(Entries on where items appear)
---

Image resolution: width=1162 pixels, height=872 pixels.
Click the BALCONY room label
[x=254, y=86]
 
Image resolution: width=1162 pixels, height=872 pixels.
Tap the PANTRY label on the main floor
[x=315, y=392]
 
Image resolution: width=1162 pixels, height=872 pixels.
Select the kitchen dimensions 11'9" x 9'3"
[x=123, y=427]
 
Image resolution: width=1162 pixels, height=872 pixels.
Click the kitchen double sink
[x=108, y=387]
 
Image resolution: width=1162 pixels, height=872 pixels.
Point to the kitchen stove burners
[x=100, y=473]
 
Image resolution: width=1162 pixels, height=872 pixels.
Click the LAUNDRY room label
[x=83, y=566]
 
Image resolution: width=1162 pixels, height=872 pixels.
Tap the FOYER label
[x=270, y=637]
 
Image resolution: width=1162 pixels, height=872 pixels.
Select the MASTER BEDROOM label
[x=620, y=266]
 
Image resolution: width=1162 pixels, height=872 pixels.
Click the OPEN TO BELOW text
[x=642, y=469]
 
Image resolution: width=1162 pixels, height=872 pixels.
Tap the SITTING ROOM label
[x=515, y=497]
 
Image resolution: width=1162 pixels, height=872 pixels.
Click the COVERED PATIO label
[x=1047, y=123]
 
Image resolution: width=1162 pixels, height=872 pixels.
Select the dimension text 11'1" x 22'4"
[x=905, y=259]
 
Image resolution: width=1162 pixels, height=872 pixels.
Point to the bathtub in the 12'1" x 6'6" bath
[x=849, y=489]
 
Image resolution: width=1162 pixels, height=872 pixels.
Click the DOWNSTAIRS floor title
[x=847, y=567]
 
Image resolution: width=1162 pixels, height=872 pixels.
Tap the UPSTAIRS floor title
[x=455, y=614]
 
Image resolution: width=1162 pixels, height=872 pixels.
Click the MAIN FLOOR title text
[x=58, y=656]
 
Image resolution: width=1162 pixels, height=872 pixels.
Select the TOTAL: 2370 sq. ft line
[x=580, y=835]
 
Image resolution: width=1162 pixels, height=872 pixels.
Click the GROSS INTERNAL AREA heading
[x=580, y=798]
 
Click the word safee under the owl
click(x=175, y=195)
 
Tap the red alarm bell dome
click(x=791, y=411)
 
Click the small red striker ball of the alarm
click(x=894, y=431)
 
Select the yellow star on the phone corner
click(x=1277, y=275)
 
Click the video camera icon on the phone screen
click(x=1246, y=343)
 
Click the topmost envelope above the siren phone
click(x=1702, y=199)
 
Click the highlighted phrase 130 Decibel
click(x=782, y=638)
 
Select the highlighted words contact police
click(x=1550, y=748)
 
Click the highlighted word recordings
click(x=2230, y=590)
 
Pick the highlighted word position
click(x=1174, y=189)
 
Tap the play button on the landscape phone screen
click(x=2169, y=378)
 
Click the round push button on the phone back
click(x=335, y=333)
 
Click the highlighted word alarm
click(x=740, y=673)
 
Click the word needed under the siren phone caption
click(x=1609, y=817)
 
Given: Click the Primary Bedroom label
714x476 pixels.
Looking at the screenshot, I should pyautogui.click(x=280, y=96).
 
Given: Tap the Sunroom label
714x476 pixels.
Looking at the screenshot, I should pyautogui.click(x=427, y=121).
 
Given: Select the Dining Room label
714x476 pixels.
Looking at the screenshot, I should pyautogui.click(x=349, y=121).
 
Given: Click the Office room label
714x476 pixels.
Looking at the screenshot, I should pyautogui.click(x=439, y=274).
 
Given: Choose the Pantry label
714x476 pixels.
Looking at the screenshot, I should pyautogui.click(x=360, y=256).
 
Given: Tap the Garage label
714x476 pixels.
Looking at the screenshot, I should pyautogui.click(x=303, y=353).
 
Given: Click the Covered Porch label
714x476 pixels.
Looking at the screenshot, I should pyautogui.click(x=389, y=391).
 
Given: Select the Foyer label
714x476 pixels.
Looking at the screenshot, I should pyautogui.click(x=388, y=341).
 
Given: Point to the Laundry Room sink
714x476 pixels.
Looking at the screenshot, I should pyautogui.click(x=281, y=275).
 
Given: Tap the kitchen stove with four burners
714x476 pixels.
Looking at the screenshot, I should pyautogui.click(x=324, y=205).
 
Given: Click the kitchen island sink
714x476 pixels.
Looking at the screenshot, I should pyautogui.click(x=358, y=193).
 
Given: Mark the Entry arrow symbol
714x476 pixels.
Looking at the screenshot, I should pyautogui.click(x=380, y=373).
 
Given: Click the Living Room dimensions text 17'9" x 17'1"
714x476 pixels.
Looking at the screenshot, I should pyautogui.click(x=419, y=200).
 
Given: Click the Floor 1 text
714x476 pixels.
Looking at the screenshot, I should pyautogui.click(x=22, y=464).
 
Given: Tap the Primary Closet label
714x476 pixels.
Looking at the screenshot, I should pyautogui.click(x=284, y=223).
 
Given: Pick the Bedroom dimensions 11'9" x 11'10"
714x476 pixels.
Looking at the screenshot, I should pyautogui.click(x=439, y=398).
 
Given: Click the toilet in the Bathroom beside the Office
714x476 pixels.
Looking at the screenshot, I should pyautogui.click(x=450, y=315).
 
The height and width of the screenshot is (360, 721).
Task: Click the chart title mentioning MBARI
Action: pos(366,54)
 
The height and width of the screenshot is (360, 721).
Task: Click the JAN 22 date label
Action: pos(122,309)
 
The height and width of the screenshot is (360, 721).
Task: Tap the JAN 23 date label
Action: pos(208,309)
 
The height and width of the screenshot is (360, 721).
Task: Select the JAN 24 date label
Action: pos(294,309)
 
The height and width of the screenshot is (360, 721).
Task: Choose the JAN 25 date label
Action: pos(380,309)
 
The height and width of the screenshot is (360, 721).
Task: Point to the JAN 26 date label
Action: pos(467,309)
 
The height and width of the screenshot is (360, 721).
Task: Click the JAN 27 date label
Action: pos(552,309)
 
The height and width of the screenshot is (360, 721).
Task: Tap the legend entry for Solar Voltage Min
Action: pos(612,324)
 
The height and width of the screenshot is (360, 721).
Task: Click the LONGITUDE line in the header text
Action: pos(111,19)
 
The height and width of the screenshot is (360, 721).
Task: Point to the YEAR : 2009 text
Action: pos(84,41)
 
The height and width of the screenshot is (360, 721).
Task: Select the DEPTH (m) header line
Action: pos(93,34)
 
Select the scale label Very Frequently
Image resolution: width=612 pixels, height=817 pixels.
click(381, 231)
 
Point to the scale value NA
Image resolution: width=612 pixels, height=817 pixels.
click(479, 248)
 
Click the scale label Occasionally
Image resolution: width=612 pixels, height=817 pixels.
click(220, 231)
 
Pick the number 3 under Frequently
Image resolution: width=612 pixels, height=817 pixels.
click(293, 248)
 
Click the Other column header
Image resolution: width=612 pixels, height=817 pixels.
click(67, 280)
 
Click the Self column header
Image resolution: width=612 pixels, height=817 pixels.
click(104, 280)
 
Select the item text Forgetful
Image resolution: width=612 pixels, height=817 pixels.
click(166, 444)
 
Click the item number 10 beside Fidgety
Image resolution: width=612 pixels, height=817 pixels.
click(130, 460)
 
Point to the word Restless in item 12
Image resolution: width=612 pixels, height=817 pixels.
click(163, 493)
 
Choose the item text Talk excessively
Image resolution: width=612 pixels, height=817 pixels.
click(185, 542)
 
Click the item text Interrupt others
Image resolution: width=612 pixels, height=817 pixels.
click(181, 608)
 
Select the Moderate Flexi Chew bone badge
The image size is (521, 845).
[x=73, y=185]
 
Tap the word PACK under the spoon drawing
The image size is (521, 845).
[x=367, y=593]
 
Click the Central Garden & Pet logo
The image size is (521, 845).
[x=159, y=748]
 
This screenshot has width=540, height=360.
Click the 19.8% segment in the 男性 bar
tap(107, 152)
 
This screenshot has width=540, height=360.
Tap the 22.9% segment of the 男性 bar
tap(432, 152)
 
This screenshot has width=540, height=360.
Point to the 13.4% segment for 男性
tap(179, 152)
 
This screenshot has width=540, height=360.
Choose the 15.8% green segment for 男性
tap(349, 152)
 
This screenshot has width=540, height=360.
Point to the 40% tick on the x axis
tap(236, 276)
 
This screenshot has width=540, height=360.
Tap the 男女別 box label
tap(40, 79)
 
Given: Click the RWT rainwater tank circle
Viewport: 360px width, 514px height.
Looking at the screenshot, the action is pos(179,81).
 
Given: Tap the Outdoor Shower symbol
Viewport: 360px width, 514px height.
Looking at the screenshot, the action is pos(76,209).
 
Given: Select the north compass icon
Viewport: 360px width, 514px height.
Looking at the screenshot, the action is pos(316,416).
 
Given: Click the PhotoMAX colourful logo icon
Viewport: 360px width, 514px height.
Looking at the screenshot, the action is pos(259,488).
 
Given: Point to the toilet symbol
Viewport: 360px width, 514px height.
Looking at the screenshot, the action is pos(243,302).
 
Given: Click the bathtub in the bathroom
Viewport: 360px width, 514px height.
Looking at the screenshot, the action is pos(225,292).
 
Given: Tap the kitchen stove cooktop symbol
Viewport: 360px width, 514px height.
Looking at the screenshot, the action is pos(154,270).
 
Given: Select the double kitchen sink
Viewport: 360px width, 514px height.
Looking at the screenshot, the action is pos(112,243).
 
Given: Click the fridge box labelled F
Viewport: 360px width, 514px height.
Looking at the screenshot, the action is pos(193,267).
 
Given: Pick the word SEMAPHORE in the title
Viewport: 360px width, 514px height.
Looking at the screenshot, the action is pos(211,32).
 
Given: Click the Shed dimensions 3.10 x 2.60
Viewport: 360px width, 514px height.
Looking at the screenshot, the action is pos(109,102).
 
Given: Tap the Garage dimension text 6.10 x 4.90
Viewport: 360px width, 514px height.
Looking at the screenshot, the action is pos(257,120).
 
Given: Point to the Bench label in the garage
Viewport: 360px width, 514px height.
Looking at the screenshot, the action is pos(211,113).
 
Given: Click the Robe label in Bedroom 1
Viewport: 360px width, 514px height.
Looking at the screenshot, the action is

---

● TASK INSTRUCTIONS:
Please copy out the lines word for word, beginning with the first line and going on through the line that contains "[x=847, y=567]", including that line.

● REPLY:
Image resolution: width=1162 pixels, height=872 pixels.
Click the BALCONY room label
[x=254, y=86]
 
Image resolution: width=1162 pixels, height=872 pixels.
Tap the PANTRY label on the main floor
[x=315, y=392]
 
Image resolution: width=1162 pixels, height=872 pixels.
Select the kitchen dimensions 11'9" x 9'3"
[x=123, y=427]
 
Image resolution: width=1162 pixels, height=872 pixels.
Click the kitchen double sink
[x=108, y=387]
 
Image resolution: width=1162 pixels, height=872 pixels.
Point to the kitchen stove burners
[x=100, y=473]
 
Image resolution: width=1162 pixels, height=872 pixels.
Click the LAUNDRY room label
[x=83, y=566]
 
Image resolution: width=1162 pixels, height=872 pixels.
Tap the FOYER label
[x=270, y=637]
 
Image resolution: width=1162 pixels, height=872 pixels.
Select the MASTER BEDROOM label
[x=620, y=266]
 
Image resolution: width=1162 pixels, height=872 pixels.
Click the OPEN TO BELOW text
[x=642, y=469]
 
Image resolution: width=1162 pixels, height=872 pixels.
Tap the SITTING ROOM label
[x=515, y=497]
 
Image resolution: width=1162 pixels, height=872 pixels.
Click the COVERED PATIO label
[x=1047, y=123]
 
Image resolution: width=1162 pixels, height=872 pixels.
Select the dimension text 11'1" x 22'4"
[x=905, y=259]
 
Image resolution: width=1162 pixels, height=872 pixels.
Point to the bathtub in the 12'1" x 6'6" bath
[x=849, y=489]
 
Image resolution: width=1162 pixels, height=872 pixels.
Click the DOWNSTAIRS floor title
[x=847, y=567]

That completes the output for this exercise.